● **TASK GOAL**: Go through the data below and return each line where the string "icon" appears.
EXTRACTED RECORDS START
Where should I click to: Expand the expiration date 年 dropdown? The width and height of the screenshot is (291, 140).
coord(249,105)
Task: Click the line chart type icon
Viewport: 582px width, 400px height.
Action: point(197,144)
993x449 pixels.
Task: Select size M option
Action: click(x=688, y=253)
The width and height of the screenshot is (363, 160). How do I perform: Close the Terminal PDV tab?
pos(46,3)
EXTRACTED RECORDS END
EXTRACTED RECORDS START
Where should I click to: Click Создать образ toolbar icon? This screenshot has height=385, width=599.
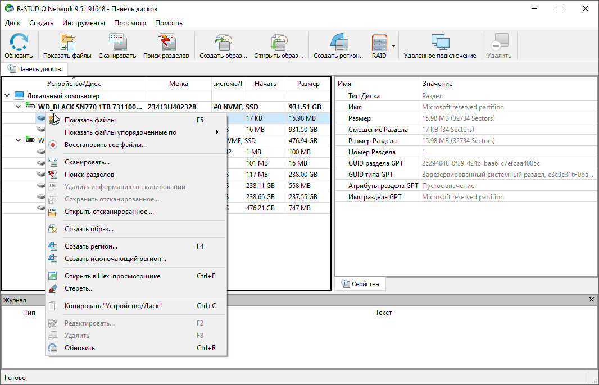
EXTRACTED RECORDS END
● **TASK RESPONSE**:
Task: Click the line chart type icon
Where should I click to: Click Создать образ toolbar icon? This screenshot has height=385, width=599.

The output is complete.